I just took my truck to the dealer today (mine is a 2006 2500 CTD) for the same thing you are describing but without the squeek or noise, but the same notchy, or shimmy feeling in the steering wheel when turning or returning to center from a turn, but you can also feel it in the front end a little as well. Notice it more when the truck is warm than when I first start off in the morning. Just turned 39k miles last night. Glad I have the extended warranty, should cover the U-joints and ball joints. I'll let you know what the dealer gets back to me with.


----------



## SpruceLandscape (Sep 12, 2006)

Just got off phone with dealer.

They are replacing all 4 upper and lower ball joints, and both U-joints in the front end. Covered under my ext. warranty for $100 ded. When I wanted to confirm that none of the parts that they were going to use had grease fittings, the service guy confirmed that they don't and if I have problems again within the warranty period that they would again replace them. So.. Looks like at about 80k miles I'll be getting a new set of ball joints and u-joints again right before my warranty expires. After that, I'll go with the Moog parts if I still own this one.


----------



## TL697 (Jan 19, 2008)

SpruceLandscape;573959 said:


> Just got off phone with dealer.
> 
> They are replacing all 4 upper and lower ball joints, and both U-joints in the front end. Covered under my ext. warranty for $100 ded. When I wanted to confirm that none of the parts that they were going to use had grease fittings, the service guy confirmed that they don't and if I have problems again within the warranty period that they would again replace them. So.. Looks like at about 80k miles I'll be getting a new set of ball joints and u-joints again right before my warranty expires. After that, I'll go with the Moog parts if I still own this one.


I have the extended warranty... I wasn't aware it would cover ball joints...

Could have used a $100 Deductible instead of the $1250 I spent...

DAMN IT!...


----------



## SpruceLandscape (Sep 12, 2006)

OUCH! You should have paid more attention to your warranty when you bought it. On the other hand though... You're getting better parts put in now, whereas I'll probably be doing this again in another 2 years and 40k miles lol.


----------



## TL697 (Jan 19, 2008)

SpruceLandscape;574234 said:


> OUCH! You should have paid more attention to your warranty when you bought it. On the other hand though... You're getting better parts put in now, whereas I'll probably be doing this again in another 2 years and 40k miles lol.


Just my luck, lately...

Just another unfortunate situation since moving here a year ago...
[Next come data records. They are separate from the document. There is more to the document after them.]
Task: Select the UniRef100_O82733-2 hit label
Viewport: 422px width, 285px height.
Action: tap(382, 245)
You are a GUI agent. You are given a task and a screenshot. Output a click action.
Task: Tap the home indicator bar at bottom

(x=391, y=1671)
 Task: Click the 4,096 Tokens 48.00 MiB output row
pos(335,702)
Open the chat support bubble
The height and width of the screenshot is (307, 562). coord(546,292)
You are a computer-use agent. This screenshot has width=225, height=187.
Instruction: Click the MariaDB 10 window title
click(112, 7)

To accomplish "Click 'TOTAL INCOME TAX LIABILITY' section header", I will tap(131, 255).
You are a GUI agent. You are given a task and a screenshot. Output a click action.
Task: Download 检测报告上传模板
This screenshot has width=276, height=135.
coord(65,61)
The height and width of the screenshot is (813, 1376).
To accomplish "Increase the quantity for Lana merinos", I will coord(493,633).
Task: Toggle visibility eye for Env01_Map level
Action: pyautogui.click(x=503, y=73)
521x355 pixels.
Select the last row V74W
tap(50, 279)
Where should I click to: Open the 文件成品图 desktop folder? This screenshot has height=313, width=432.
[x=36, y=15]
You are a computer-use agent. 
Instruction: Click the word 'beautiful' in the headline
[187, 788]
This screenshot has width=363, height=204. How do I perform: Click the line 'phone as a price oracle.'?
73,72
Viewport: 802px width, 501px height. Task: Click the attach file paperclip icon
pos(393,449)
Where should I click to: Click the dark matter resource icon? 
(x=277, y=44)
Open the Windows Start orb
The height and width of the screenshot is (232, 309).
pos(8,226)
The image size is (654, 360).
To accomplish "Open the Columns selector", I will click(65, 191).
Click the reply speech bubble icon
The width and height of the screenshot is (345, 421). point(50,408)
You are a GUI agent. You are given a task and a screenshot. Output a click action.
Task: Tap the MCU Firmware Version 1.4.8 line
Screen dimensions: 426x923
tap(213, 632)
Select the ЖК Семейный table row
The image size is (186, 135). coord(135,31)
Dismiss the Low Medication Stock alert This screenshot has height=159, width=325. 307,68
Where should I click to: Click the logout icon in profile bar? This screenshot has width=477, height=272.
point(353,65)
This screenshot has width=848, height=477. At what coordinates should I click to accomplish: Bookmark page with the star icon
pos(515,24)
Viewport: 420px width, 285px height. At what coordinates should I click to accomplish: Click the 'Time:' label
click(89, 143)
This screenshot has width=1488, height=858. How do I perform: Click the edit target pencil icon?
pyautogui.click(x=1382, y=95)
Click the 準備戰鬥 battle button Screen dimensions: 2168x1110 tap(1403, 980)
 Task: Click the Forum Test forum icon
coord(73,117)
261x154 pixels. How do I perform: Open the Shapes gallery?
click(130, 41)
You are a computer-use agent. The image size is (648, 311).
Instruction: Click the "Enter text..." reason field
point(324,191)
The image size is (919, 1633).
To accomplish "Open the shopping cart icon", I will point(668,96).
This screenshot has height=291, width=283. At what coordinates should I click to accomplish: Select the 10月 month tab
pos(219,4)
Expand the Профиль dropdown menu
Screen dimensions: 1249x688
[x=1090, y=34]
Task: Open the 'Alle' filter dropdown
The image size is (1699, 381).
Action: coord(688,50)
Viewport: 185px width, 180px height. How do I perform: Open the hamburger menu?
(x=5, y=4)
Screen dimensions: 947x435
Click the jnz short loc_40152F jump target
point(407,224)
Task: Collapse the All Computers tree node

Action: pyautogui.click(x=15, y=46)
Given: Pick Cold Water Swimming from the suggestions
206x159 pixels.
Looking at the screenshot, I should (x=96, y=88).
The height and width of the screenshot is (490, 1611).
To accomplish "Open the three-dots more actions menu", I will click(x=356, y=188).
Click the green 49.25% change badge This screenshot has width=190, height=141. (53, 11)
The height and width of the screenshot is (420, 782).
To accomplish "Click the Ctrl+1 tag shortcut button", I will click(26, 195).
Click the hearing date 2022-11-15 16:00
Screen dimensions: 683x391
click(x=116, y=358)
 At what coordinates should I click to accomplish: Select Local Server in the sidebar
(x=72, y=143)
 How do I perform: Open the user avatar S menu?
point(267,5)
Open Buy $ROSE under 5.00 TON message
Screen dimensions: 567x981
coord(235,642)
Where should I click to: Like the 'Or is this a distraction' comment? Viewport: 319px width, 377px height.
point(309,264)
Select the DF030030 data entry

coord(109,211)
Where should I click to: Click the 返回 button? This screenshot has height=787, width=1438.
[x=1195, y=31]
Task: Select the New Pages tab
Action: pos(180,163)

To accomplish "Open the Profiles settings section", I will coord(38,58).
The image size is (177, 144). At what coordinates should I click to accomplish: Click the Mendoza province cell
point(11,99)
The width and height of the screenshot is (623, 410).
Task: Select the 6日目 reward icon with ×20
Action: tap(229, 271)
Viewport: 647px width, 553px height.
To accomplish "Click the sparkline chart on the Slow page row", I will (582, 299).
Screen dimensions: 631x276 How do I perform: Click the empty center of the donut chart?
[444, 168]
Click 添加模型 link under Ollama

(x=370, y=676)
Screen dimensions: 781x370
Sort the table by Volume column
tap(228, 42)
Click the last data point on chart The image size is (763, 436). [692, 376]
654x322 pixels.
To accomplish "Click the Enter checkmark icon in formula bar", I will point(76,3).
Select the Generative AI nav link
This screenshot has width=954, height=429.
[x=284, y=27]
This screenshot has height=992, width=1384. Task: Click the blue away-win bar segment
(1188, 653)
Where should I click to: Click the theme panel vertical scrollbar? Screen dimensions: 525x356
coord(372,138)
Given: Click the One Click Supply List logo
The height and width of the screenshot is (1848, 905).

Honestly, I'm ready to move back to FL...


----------



## weeman97 (Dec 4, 2005)

i just had the work i stated done and now the u joints in the driveshaft are bad WTF!!!!! back to the dealer i go. next time they go i'm having ym shop put all moog parts in this is BS i dont abuse the truck it does not even have a plow yet!!! and in the 2 months i have owned it will have needed/gotten...
2- front wheel hubs
2- front u joints
4- ball joints
2 backin plates
1- alignment
and now 
2- driveshaft u- joints
the truck has 45k on it


----------



## TL697 (Jan 19, 2008)

weeman97;574247 said:


> i just had the work i stated done and now the u joints in the driveshaft are bad WTF!!!!! back to the dealer i go. next time they go i'm having ym shop put all moog parts in this is BS i dont abuse the truck it does not even have a plow yet!!! and in the 2 months i have owned it will have needed/gotten...
> 2- front wheel hubs
> 2- front u joints
> 4- ball joints
> ...


I hear ya...

It's rediculous... Can't build a truck that will last at least 100,000 miles w/o major repairs... I had a '93 Chevy K-1500 4x4 that I traded at 197,000... And, I didn't do anything near what I'm expecting from my 2005 dodge...

WTF?


----------



## elite1msmith (Sep 10, 2007)

ur cost isnt that bad guys if you do the work yourself... its really no that hard


----------



## TL697 (Jan 19, 2008)

elite1msmith;574261 said:


> ur cost isnt that bad guys if you do the work yourself... its really no that hard


I agree... I would have done them myself if I wasn't currently living in a 5th wheel, tools in storage, and trying to build my house...

This is the first time I've ever paid someone to work on a vehicle... I've never paid for repairs before this one... AND, seems my warranty would have paid for it...


----------



## weeman97 (Dec 4, 2005)

well the only reason i'm having the dealer do it is they are a 5 star dealer(bought the truck somewhere else) and its under a aftermarket warranty. then they dont fight me and its done by a dodge dealer and i only ahve to pay the 100.00 deductible.


----------